From the whole it appears that. in the early ages of the papal apostacy, before the introduction of image-worship, transubstantiation, and other gross departures from the faith, the opposition of the faithful would be less decided than in later times. Other Christian churches, while they preserved their independency, might not go the same lengths as that of Rome; but neither might they at once separate from it, nor probably be clear of a participation in its corruptions. The opposition to it might be expected also to be chiefly from individuals rather than from churches; and this appears to have been the fact.

The famous CLAUDE, bishop of Turin, in the ninth century, though he preached the doctrine of Christ in great purity, and boldly opposed almost all the errors of popery, yet does not appear to have so separated from the church of Rome as to form independent churches. The principles however which he taught led to this issue, and were acted upon after his death.
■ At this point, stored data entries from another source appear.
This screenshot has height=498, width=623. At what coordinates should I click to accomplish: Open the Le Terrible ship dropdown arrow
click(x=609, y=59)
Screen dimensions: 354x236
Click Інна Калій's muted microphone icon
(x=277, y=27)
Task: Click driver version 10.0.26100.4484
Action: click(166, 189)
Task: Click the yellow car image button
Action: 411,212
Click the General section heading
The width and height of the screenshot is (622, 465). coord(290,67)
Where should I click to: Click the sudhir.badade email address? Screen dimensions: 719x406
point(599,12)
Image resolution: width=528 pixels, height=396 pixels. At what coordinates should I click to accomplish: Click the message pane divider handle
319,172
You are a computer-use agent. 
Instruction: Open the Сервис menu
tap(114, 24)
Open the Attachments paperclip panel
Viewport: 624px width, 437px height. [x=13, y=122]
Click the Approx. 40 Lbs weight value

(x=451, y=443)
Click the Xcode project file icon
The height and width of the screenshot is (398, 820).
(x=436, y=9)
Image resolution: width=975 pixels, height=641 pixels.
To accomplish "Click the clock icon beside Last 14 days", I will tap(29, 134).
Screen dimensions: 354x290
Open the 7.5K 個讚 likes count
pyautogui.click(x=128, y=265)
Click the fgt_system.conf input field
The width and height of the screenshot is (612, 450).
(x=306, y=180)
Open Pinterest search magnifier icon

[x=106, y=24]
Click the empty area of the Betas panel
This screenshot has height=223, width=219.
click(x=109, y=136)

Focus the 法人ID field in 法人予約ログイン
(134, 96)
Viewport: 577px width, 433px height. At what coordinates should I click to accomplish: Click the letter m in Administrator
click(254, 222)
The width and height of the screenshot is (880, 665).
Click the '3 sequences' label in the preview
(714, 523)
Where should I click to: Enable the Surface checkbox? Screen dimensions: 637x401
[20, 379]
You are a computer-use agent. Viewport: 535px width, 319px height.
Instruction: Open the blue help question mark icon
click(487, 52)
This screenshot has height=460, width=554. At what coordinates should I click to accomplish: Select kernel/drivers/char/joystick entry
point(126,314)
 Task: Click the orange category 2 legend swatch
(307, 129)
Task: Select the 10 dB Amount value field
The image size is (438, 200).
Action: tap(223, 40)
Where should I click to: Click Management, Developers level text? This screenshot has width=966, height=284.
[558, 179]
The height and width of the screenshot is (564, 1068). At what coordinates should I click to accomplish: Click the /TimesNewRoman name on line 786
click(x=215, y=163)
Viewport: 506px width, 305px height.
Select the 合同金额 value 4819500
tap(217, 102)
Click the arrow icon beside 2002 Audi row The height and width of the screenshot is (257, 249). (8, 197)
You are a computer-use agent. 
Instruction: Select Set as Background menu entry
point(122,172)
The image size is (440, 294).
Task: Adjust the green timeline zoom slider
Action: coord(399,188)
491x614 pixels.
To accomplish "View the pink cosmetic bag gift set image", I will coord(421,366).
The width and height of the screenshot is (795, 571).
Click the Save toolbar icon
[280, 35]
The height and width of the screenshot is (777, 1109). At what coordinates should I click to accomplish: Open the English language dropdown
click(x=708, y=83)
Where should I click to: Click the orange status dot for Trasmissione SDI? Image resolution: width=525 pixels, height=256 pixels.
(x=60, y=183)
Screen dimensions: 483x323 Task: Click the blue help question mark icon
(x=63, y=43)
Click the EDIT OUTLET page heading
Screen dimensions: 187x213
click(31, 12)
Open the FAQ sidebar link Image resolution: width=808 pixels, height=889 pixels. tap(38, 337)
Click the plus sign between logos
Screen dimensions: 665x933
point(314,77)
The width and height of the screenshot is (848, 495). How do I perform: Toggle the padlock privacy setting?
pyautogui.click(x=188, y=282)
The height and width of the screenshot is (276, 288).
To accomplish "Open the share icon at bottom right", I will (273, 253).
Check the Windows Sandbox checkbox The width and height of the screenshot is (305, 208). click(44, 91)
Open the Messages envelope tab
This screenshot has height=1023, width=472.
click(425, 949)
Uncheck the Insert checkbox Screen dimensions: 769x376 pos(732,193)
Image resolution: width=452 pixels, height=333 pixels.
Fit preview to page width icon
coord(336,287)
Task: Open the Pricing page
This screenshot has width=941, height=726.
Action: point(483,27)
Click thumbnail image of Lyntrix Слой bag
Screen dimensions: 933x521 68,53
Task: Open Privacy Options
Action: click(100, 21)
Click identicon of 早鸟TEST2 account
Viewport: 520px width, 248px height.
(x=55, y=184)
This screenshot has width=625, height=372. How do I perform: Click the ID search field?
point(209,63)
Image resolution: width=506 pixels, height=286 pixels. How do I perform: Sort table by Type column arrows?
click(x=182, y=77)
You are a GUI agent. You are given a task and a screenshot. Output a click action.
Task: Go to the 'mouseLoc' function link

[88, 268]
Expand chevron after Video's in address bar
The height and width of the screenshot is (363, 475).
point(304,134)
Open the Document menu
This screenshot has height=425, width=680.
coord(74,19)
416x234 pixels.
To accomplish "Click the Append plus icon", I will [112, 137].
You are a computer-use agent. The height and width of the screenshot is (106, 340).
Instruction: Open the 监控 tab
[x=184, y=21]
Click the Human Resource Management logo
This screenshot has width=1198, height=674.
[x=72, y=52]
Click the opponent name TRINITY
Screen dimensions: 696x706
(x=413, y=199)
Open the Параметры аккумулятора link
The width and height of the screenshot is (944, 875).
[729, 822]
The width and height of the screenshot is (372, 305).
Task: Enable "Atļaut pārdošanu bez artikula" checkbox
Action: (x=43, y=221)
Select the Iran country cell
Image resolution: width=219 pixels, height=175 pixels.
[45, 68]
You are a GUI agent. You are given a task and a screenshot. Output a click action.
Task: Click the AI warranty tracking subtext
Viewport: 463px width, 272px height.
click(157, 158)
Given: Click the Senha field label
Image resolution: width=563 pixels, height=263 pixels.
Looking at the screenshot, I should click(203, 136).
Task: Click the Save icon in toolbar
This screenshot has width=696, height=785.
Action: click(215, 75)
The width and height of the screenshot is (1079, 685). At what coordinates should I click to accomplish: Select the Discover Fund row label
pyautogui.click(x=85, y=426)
His preaching and writings contributed greatly to the spread of true religion in the valleys of Piedmont.

From the fourth to the tenth century but little is said of the Waldenses in history: yet as Reynerius, who wrote about the year 1230, speaks of the Vaudois as “a sect of the longest standing,” and as the Council of Tours, about seventy years before this, speaks of the same heresy as having “sprung up long ago,” we may conclude, even from the acknowledgments of the adversaries, that God was not without his witnesses in those dark ages. MILTON also, in the sonnet before quoted, represents the Vaudois, or people of the valleys, as having “kept God’s truth so pure of old, when all our fathers worshiped stocks and stones.” He must therefore have considered them as having preserved the purity of Christianity while our Saxon ancestors were yet heathens. After the tenth century, when iniquity was at the full, the opposition was more decided. For 500 years, during the most murderous wars and persecutions, the Paterines, the Petrobrussians, the Waldenses, the Albigenses, the Lollards, the Wickliffites, &c., maintained their ground. Nor were they contented to bear witness to the truth in their own countries, but employed missionaries to almost all the nations of Europe; and this notwithstanding each missionary could expect nothing less than martyrdom for his reward!

Nor were their labours unproductive. The numbers who espoused their principles in the south of France only were such that a crusade of 500,000 men was sent against them. It was by this army of bloody-minded fanatics that the city of Beziers was taken, and the inhabitants, without distinction, men, women, and children, to the number of 60,000, were put to the sword!